§ **Selected extract**
- - - - -

Fall 2018
Sixteenth meeting: Saturday, November 10, 2018
Location: UNC Chapel Hill
Lecture Room: Hanes 120
Speakers:
László Babai (University of Chicago), Daniel Bienstock (Columbia), Rebecca Goldin (George Mason University), and Lek-Heng Lim (University of Chicago)
Registration and funding applications:
To register and/or apply for funding, please fill out this form. If you have any questions, feel free to email Cynthia Vinzant at clvinzan@ncsu.edu.
We are asking that participants pre-register if possible, as pre-registration is very helpful for planning our coffee breaks and obtaining funding to support these meetings. We have some funding available for some participants, especially for early-career participants. Most of this is restricted to US citizens and permanent residents, and what is available to others still requires that the participants be employed at a U.S. university. You will have the opporutunity to apply for funding when registering for the conference.
Conference schedule:
9:30-10am, coffee and “meet and greet”
10-11am, Lek-Heng Lim, Combinatorial geometry of deep neural networks (slides)
11-11:30am, coffee break
11:30am-12:30pm, Rebecca Goldin, On some (equivariant) combinatorics related to flag manifolds (slides)
12:30-2:15pm, lunch break
2:15-3:15pm, Daniel Bienstock, Approximate nonconvex optimization and tree-width (slides)

- - - - -

§ **Extracted information**

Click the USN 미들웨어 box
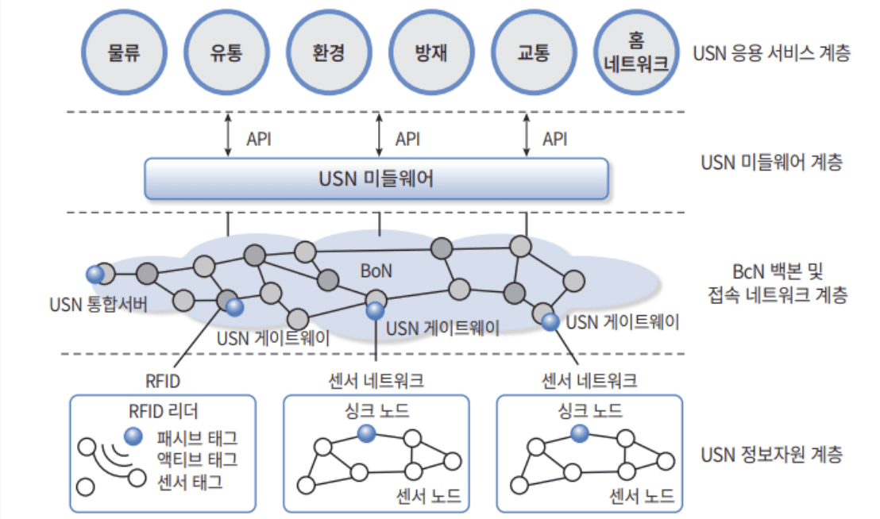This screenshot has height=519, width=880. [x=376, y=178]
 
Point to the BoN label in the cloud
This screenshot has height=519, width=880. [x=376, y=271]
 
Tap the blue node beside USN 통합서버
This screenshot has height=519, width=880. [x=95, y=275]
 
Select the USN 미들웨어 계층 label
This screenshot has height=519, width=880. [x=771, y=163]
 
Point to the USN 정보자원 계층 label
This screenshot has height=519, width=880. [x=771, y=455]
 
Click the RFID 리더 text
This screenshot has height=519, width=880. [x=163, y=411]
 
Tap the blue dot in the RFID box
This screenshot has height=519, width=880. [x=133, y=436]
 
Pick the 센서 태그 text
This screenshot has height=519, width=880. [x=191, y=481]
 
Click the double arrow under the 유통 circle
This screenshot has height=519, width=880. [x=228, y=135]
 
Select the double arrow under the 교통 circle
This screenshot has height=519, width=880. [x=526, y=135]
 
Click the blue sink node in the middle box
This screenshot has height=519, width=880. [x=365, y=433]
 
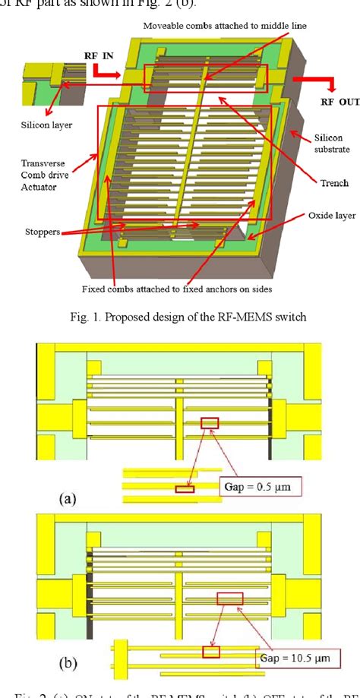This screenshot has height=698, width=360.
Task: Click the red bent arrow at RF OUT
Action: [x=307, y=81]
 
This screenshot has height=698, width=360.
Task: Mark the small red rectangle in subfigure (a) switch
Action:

- - - - -

§ **Written instruction 1**
Retype the Fall 2018 meeting announcement from "Registration and funding" to "neural networks (slides)".
§ **Written instruction 2**
In the Fall 2018 meeting announcement, what is the title of Rebecca Goldin's talk?

§ **Expected answer 1**
Registration and funding applications:
To register and/or apply for funding, please fill out this form. If you have any questions, feel free to email Cynthia Vinzant at clvinzan@ncsu.edu.
We are asking that participants pre-register if possible, as pre-registration is very helpful for planning our coffee breaks and obtaining funding to support these meetings. We have some funding available for some participants, especially for early-career participants. Most of this is restricted to US citizens and permanent residents, and what is available to others still requires that the participants be employed at a U.S. university. You will have the opporutunity to apply for funding when registering for the conference.
Conference schedule:
9:30-10am, coffee and “meet and greet”
10-11am, Lek-Heng Lim, Combinatorial geometry of deep neural networks (slides)

§ **Expected answer 2**
On some (equivariant) combinatorics related to flag manifolds